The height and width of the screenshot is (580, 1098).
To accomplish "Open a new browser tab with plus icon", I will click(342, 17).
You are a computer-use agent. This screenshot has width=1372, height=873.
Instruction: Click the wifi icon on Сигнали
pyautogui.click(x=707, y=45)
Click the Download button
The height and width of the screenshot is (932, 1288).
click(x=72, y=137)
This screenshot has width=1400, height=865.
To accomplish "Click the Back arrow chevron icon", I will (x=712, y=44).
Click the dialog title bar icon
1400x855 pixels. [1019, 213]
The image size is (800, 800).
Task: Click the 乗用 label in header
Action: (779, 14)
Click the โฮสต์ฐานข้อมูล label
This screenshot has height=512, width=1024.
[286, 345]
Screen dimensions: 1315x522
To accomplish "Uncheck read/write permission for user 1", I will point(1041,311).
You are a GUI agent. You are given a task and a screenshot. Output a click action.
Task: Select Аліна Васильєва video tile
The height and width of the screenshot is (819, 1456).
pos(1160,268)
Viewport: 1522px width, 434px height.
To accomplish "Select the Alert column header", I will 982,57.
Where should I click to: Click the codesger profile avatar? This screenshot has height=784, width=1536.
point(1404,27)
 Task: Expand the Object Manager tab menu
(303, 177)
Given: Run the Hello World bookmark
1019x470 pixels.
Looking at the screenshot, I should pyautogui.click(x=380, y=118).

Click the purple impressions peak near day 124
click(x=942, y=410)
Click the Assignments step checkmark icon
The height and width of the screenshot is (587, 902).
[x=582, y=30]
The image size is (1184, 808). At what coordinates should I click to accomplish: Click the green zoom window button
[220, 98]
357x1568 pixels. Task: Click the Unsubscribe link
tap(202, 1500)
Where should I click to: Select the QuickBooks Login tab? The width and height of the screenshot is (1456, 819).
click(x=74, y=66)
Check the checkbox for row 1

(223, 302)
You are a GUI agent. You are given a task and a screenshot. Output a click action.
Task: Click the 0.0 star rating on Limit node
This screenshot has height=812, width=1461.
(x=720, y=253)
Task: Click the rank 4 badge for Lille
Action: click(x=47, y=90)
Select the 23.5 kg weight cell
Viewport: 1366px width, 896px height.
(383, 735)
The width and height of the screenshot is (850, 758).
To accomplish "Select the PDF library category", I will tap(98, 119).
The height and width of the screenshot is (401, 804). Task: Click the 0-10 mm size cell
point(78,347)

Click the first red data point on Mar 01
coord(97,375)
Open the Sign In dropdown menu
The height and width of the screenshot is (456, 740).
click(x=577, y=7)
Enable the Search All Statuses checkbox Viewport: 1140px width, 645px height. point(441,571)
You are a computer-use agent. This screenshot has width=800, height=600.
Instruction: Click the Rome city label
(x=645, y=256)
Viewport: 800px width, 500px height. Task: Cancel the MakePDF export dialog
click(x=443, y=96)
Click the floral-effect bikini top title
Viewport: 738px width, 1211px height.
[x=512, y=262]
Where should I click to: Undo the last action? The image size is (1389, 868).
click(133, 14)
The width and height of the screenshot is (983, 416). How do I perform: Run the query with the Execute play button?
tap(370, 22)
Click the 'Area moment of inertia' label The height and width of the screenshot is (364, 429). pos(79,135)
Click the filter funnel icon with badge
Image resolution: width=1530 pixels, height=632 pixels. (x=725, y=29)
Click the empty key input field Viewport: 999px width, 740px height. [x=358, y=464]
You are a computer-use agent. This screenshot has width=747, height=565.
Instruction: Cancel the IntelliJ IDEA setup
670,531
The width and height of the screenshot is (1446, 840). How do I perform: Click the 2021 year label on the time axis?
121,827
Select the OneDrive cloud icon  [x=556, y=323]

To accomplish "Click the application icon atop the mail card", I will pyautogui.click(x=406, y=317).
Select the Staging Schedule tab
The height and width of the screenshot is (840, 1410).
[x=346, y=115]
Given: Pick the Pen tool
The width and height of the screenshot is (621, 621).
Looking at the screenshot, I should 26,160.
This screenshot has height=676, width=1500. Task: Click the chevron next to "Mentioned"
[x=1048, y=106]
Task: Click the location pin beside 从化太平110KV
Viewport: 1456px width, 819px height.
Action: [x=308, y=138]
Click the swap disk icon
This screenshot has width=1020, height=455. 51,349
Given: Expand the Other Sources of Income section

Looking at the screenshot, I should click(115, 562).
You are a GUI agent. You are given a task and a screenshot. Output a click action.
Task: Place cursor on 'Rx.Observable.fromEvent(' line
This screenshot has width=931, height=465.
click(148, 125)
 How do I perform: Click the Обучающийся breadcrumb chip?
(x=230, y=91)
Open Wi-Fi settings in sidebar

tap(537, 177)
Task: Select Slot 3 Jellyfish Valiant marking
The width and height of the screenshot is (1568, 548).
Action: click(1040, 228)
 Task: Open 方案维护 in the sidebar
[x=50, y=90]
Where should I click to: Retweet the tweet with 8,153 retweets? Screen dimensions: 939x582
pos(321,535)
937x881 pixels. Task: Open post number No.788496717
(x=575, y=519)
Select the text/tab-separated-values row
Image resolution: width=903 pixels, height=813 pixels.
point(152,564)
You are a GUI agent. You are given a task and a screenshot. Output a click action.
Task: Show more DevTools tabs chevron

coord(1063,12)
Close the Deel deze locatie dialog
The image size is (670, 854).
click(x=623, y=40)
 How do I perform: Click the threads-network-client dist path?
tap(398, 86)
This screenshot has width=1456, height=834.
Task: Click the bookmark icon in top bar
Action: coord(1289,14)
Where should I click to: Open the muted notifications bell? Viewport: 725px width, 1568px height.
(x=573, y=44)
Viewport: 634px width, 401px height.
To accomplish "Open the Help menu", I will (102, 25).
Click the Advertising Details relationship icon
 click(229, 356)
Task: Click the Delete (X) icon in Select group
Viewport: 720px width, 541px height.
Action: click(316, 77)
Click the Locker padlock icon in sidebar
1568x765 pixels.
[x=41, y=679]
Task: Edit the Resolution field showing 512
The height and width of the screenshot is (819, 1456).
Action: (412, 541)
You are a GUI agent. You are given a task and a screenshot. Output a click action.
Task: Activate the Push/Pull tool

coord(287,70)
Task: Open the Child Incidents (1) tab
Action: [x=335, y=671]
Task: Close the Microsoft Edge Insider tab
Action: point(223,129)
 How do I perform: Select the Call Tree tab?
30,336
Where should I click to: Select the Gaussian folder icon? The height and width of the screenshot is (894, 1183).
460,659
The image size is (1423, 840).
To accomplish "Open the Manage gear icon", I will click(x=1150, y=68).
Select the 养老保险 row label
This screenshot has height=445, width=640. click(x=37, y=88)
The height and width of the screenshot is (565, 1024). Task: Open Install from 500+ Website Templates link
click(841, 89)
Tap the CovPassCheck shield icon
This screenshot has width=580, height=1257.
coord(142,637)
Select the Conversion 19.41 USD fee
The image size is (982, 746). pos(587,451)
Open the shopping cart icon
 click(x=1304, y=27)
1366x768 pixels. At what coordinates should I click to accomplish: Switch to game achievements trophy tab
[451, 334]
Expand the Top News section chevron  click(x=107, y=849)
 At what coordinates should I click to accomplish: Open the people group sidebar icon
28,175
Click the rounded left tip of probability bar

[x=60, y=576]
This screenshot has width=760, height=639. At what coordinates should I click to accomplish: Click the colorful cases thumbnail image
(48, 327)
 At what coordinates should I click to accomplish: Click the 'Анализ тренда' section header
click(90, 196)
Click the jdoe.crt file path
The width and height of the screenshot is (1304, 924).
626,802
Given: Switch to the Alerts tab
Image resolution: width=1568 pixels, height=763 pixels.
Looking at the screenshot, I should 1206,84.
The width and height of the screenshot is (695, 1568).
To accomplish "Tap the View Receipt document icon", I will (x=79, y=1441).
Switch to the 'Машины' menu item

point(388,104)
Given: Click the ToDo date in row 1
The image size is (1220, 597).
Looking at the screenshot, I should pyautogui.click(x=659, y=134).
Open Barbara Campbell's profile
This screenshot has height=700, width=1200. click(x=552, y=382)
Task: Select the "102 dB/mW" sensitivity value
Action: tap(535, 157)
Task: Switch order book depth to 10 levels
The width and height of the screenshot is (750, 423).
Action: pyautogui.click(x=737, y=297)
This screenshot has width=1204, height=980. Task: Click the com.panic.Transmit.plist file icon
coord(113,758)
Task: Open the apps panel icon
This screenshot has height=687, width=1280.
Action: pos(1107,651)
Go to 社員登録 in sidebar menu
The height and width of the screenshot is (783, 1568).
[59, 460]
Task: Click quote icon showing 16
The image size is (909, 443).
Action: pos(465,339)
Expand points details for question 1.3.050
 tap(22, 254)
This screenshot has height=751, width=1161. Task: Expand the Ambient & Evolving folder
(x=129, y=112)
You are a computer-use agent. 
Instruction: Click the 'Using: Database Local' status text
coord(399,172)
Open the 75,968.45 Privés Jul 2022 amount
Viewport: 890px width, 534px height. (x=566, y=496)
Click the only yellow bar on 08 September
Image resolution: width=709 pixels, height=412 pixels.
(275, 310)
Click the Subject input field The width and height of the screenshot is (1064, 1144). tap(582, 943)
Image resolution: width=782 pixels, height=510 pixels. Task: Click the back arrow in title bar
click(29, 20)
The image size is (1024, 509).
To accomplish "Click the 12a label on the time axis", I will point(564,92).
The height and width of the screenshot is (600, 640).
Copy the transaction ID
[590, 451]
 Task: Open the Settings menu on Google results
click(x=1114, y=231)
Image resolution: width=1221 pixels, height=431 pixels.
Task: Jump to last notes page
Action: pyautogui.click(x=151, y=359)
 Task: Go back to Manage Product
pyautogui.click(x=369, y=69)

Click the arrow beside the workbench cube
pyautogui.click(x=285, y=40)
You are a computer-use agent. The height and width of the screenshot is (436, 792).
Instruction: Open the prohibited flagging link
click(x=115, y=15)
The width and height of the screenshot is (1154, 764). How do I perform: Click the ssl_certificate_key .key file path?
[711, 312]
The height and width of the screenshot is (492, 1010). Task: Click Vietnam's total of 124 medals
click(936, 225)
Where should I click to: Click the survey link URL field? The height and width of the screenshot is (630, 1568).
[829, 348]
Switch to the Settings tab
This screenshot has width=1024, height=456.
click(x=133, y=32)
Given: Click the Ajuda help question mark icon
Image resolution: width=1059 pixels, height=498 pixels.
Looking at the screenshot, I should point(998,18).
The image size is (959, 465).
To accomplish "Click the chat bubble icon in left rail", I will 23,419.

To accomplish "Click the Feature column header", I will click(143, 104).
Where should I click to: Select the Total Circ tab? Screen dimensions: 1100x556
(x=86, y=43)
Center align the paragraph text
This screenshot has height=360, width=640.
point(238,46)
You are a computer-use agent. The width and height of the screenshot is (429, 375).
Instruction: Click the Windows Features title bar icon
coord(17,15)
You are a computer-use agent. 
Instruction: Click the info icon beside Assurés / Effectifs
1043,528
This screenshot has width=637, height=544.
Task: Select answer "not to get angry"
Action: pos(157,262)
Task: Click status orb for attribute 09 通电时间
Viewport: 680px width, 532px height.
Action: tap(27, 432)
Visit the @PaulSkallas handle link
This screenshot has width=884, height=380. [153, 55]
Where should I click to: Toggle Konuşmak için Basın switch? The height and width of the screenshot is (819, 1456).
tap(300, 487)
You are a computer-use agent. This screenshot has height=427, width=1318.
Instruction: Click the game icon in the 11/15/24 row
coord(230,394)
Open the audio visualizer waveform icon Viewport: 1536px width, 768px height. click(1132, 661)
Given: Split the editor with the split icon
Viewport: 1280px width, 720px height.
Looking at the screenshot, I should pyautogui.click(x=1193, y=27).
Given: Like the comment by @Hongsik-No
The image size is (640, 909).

********

-- What is being asked --
Rewrite the material starting at the line that contains "The image size is (1184, 808)." and ending at the line that contains "Image resolution: width=1530", with "Unsubscribe link" changed to "Unsubscribe button" and everything else left as it is.

-- Output below --
The image size is (1184, 808). At what coordinates should I click to accomplish: Click the green zoom window button
[220, 98]
357x1568 pixels. Task: Click the Unsubscribe button
tap(202, 1500)
Where should I click to: Select the QuickBooks Login tab? The width and height of the screenshot is (1456, 819).
click(x=74, y=66)
Check the checkbox for row 1

(223, 302)
You are a GUI agent. You are given a task and a screenshot. Output a click action.
Task: Click the 0.0 star rating on Limit node
This screenshot has height=812, width=1461.
(x=720, y=253)
Task: Click the rank 4 badge for Lille
Action: click(x=47, y=90)
Select the 23.5 kg weight cell
Viewport: 1366px width, 896px height.
(383, 735)
The width and height of the screenshot is (850, 758).
To accomplish "Select the PDF library category", I will tap(98, 119).
The height and width of the screenshot is (401, 804). Task: Click the 0-10 mm size cell
point(78,347)

Click the first red data point on Mar 01
coord(97,375)
Open the Sign In dropdown menu
The height and width of the screenshot is (456, 740).
click(x=577, y=7)
Enable the Search All Statuses checkbox Viewport: 1140px width, 645px height. point(441,571)
You are a computer-use agent. This screenshot has width=800, height=600.
Instruction: Click the Rome city label
(x=645, y=256)
Viewport: 800px width, 500px height. Task: Cancel the MakePDF export dialog
click(x=443, y=96)
Click the floral-effect bikini top title
Viewport: 738px width, 1211px height.
[x=512, y=262]
Where should I click to: Undo the last action? The image size is (1389, 868).
click(133, 14)
The width and height of the screenshot is (983, 416). How do I perform: Run the query with the Execute play button?
tap(370, 22)
Click the 'Area moment of inertia' label The height and width of the screenshot is (364, 429). pos(79,135)
Click the filter funnel icon with badge
Image resolution: width=1530 pixels, height=632 pixels. (x=725, y=29)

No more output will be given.